Safety concerns for other family members: it’s okay to be direct
After a suicide, many families become quietly scared for everyone else. You may find yourself watching your phone, re-reading texts, or feeling panicked when someone doesn’t answer right away. That vigilance is a common trauma response—and it’s also a sign you care deeply.
If you’re worried about someone else’s safety, it’s okay to ask plainly: “Are you thinking about hurting yourself?” Asking does not “put the idea” in someone’s head; it can open a door to honesty and immediate support. If you believe someone is in immediate danger, call your local emergency number.
For immediate crisis support in the U.S., the 988 Suicide & Crisis Lifeline is available 24/7 by call, text, or chat. In Canada, 9-8-8: Suicide Crisis Helpline offers crisis support as well. If you’re outside the U.S. or Canada (or you’re unsure what number applies where you are), the IASP Find A Helpline directory lets you look up crisis lines by country. For LGBTQ+ youth who want specialized support, the Trevor Project provides 24/7 options via phone, chat, and text.
Memorializing a loved one who died by suicide: honor the whole life, not just the death
Some survivors feel pressure to “make meaning” quickly, as if a beautifully written tribute will solve the unsolvable. Others feel numb and can’t imagine planning anything beyond the basics. Both are normal. The point of memorialization is not to perform grief correctly—it’s to create a place where love can land.
For some families, that place is communal: a service with photos, stories, and music that sounds like their person. For others, it’s private: a letter slipped into a pocket, a recipe cooked on a hard day, a quiet walk where you talk to them under your breath.

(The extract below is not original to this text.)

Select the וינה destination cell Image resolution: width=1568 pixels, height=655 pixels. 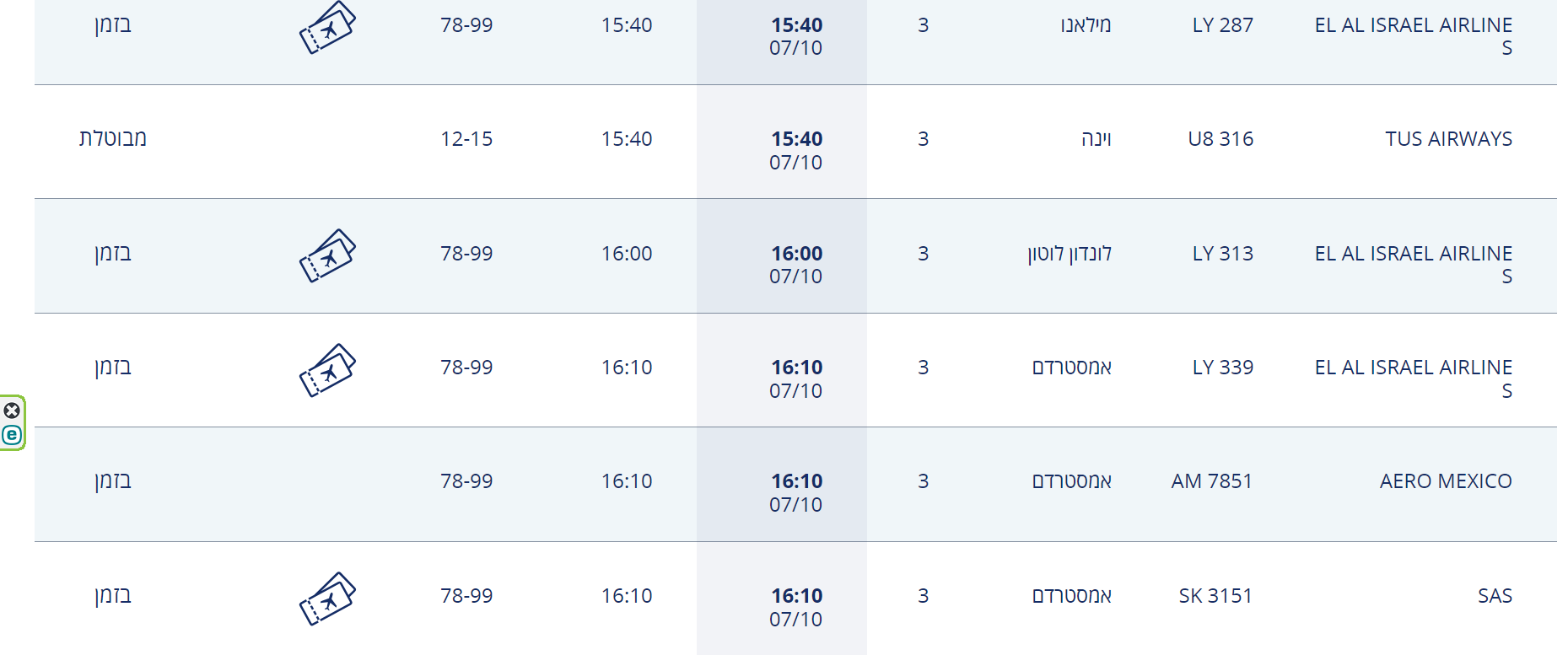[1096, 139]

And for families who choose cremation, tangible keepsakes can become steady anchors in an unsteady time. Cremation is now the most common choice in the U.S.; the National Funeral Directors Association reported a cremation rate of about 60.5% in 2023, with projections continuing to rise. If you’re considering that path, Funeral.com’s cremation urns for ashes collection can help you explore styles that feel dignified and personal, while keepsake urns can be an option when multiple family members want a small portion close.
Some people prefer something wearable rather than visible on a shelf. A cremation necklace can be a private way to carry connection into everyday life—school drop-offs, commutes, grocery store aisles—moments when grief can hit out of nowhere. If that’s something you’re curious about, Funeral.com’s guide to cremation jewelry explains how it works, what it holds, and how families often pair it with a main urn.

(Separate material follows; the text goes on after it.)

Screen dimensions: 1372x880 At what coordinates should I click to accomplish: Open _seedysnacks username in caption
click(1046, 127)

Long-term healing after suicide bereavement: grief changes shape, not love
People sometimes promise survivors, “It gets better,” and then feel awkward when it doesn’t get better on a neat timeline. A more honest truth is that grief changes shape. In time, many survivors learn how to carry it differently—how to build a life around the hole without pretending the hole isn’t there.
Anniversaries, birthdays, and unexpected reminders can still hurt. You might be okay for weeks and then unravel in a grocery store aisle because you see their favorite snack. If you need a gentle structure for the months ahead, Funeral.com’s article on when grief feels overwhelming can help you name what you’re experiencing and decide what kind of support might help you keep going.
If you take nothing else from this guide, hold onto this: you can miss them fiercely and still deserve care. You can be angry and still love them. You can be exhausted and still be a good parent, partner, sibling, friend. There is no perfect way to survive this—but support, language, and compassionate rituals can make the road less lonely.